Обманчивы.Можно было бы соблазниться употребить формулу "фальшива как красавица", но в значении "фальшивы" в этом контексте стояло бы слово "изменчивы". Более того, переводчику следует иметь в виду, что "обман" в действительности относится к невыполнению физических обещаний (см. XXXII), - немного тайной похотливости, с которой поэт действует здесь в лучших традициях своих французских образцов.

В черновике (2369, л. 14 об.) строфа XXXII вдет за той, что теперь XXXIV, которая следует за XXXI.

XXXV

Что жъ мой Онѣгинъ? Полусонный
Въ постелю съ бала ѣдетъ онъ:
А Петербургъ неугомонный
Ужъ барабаномъ пробуждёнъ.
Встаетъ купецъ, идетъ разнощикъ,
На биржу тянется извощикъ,
Съ кувшиномъ Охтенка спѣшитъ,
Подъ ней снѣгъ утренній хруститъ.
Проснулся утра шумъ пріятный,
Открыты ставни, трубный дымъ
Столбомъ восходитъ голубымъ,
И хлѣбникъ, Нѣмецъ акуратный,
Въ бумажномъ колпакѣ, не разъ
Ужъ отворялъ свой васисдасъ.

Что ж мой Онегин?Ср. у Байрона в "Беппо", XXI: "Но ближе к повести моей", и в "Чайльд-Гарольде", II, 16: "Но где ж Гарольд?"

В постелю."Третьего дня был бал у К***, - пишет молодая особа в "романе в письмах", который Пушкин начал в 1829 г. (экспериментируя с архаической формой). - Танцовали до пяти часов". Онегин остается даже дольше.

А Петербург неугомонный / Уж барабаном пробужден.Отметьте великолепное, чисто пушкинское согласование двух строк с двойным скольжением и с замечательными аллитерациями, которые связаны с повтором ударных и безударных "у" и "бу" и со взаимодействием "о" и "н"… Это был неутомимый город с населением 377 800 человек.

Встает купец, идет разносчик.Мой вариант перевода этой строки - на грани ненавистной парафразы. Однако я не люблю фальшивого буквализма.

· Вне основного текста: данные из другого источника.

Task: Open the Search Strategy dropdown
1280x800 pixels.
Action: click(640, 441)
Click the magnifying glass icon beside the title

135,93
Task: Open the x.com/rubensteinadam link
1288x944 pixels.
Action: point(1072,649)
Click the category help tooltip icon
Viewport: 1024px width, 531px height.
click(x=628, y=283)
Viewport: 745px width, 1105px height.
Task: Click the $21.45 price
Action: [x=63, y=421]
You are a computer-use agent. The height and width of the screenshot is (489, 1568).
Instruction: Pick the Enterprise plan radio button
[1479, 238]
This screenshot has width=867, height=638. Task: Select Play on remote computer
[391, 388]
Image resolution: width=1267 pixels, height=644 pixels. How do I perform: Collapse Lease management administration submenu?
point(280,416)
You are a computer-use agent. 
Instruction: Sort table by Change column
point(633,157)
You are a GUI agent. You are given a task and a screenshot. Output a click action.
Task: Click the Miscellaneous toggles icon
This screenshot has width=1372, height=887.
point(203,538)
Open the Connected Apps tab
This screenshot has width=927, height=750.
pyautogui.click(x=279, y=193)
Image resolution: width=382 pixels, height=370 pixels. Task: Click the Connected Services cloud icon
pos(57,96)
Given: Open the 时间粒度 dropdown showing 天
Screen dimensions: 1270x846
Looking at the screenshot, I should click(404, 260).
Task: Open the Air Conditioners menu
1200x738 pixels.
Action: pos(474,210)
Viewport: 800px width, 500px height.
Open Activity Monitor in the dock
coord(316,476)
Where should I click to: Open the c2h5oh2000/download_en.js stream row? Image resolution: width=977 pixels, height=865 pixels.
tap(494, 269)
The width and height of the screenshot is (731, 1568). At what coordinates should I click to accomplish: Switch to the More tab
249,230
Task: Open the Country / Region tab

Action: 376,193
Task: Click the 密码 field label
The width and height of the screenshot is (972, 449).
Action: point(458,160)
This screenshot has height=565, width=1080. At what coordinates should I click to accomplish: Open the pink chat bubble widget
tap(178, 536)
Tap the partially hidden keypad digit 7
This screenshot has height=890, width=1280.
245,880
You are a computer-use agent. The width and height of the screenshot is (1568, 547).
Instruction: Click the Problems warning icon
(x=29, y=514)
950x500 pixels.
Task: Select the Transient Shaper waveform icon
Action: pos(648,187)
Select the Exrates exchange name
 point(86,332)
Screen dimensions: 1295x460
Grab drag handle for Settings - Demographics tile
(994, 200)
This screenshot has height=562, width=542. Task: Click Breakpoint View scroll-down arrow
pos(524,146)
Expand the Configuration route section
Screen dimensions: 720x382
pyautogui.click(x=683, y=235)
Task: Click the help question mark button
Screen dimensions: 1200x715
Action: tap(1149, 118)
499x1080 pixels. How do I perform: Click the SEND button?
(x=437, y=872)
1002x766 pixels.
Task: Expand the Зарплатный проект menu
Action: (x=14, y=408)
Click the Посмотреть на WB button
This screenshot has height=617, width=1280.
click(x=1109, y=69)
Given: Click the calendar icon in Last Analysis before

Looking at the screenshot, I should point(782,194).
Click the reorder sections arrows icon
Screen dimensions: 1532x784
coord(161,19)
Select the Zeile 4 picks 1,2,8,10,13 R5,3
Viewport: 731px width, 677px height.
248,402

Охта.Восточная часть города, восточный берег Невы вдоль протянувшейся с юга на север территории, называемой по-фински Охта. Охтинская девушка несет молочный кувшин, под ногами "поет" снег (как говорит где-то Вальтер Скотт о скрипящем снеге).

Хотя эта реминисценция не пушкинская, любопытно сравнить петербургское утро Пушкина с утренним Лондоном в произведении Джона Гэя "Пустяки, или Искусство ходить по улицам Лондона" (1716), где есть молочница, записывающая мелом на дверях свой доход, "пергаментный грохот" барабана, разносчики, едущие экипажи, открывающиеся магазины и т. д.

Проснулся утра шум приятный.Аналогичная строка есть в "Полтаве" (1828), песнь II, строка 318: "раздался утра шум игривый". Ср. эти эпитеты с эпитетами английских поэтов, например, Милтона - "деловой гул людей" и Джона Дайера - "шум делового человека".